By their very nature, many mobile technology applications have an exotic feel to them. Law enforcement agencies use mobile data systems to transmit mug shots and crime-scene video to officers in the field. Airborne firefighters use handheld computers to track the progress of a fast-changing wildfire, and then beam the coordinates to crews battling the blaze. There's a science-fiction quality to a lot of this stuff.
So it might be easy to overlook the fact that wireless technology also can help solve more fundamental issues, such as providing high-speed Internet access to those least likely to have it. This month's cover story examines how Portsmouth, Va., is using wireless LAN technology to link residents of the Westbury public-housing community to the Web. The new system allows the city's Redevelopment and Housing Authority to offer residents affordable broadband Internet connections without the expense of stringing network cable throughout the community.

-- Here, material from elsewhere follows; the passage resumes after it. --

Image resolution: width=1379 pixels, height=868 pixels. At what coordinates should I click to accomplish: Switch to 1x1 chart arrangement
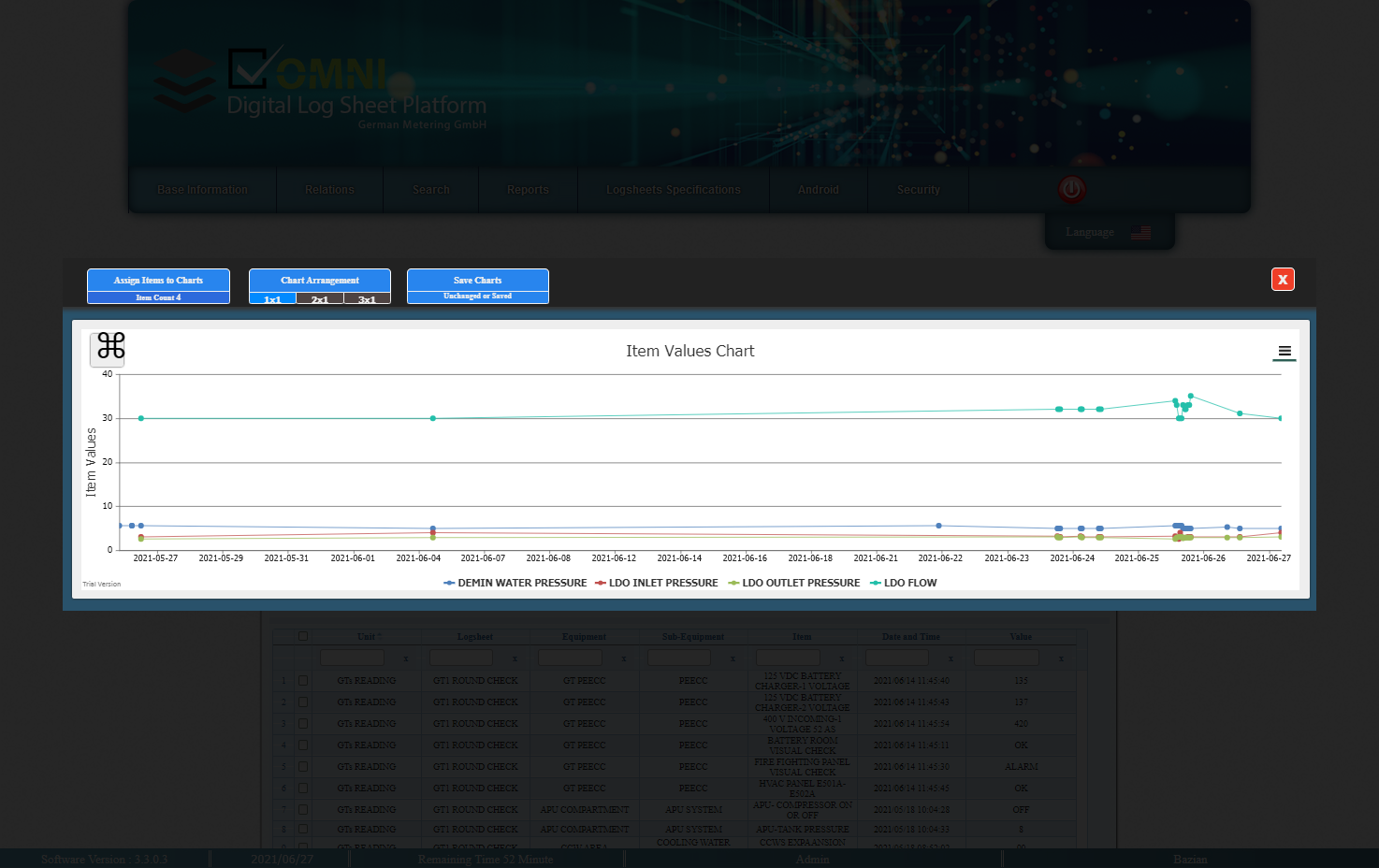click(x=272, y=299)
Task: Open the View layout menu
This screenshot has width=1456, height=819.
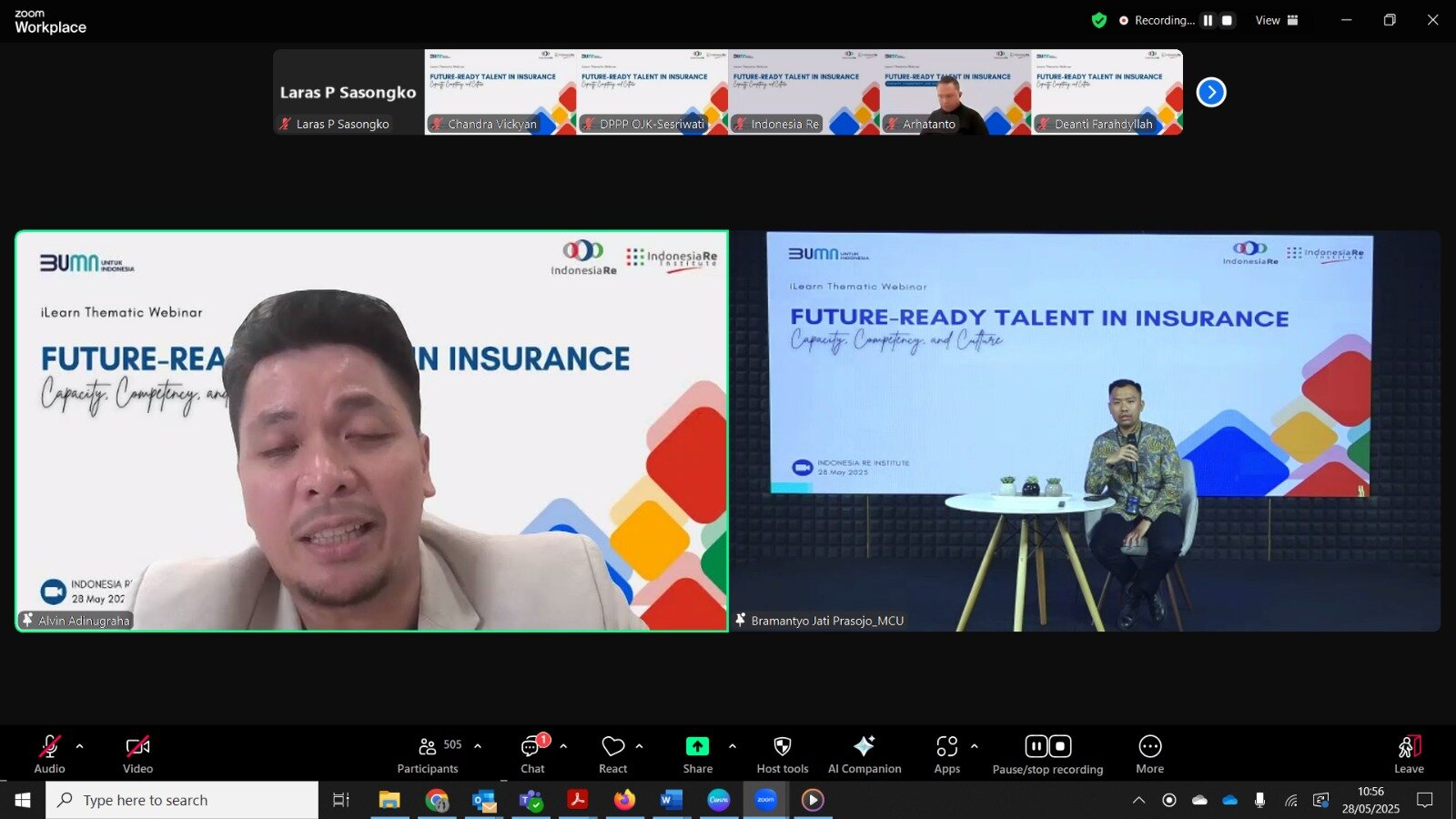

Portsmouth may be the first jurisdiction to complete such a project, but it's unlikely to be the last. Government and industry representatives say wireless technology presents an attractive option for bringing low-cost connectivity to existing and renovated public housing projects. And similar initiatives are taking shape at housing projects in cities, such as Los Angeles and Boston.
For residents of these public-housing projects, wireless technology offers new hope for participating in the Internet Economy -- one they otherwise may not have. With monthly fees for broadband Internet access approaching $50 or more, high-speed connectivity is simply beyond the reach of many low-income families. On the other hand, wireless technology promises to deliver broadband access to public-housing residents for the price of adding wireless network cards to their PCs -- a one-time cost of about $50 to $100 apiece.
That's no small achievement, considering the magnitude of the issue. Providing Internet access to citizens on the lowest rungs of the economic ladder remains a significant concern for public policy-makers.
Although the nation as a whole is making great progress, low-income families continue to struggle to get online. Less than 40 percent of households earning $15,000 to $24,999 per year have Internet access, according to a report released by the National Telecommunications and Information Administration earlier this year. The percentage jumps to nearly 80 percent for households making more than $75,000 annually.
So, although the report shows Internet use growing at a 20-percent clip nationwide since 1998, it also reveals that a broad number of low-income citizens remain disconnected from what has become a vital means of communicating and conducting commerce.
Wireless Internet projects such as the one undertaken by Portsmouth represent a fresh approach to solving that problem. By providing cost-effective, high-speed Web access to public-housing residents, wireless technology may help close one of the most stubborn portions of the digital divide.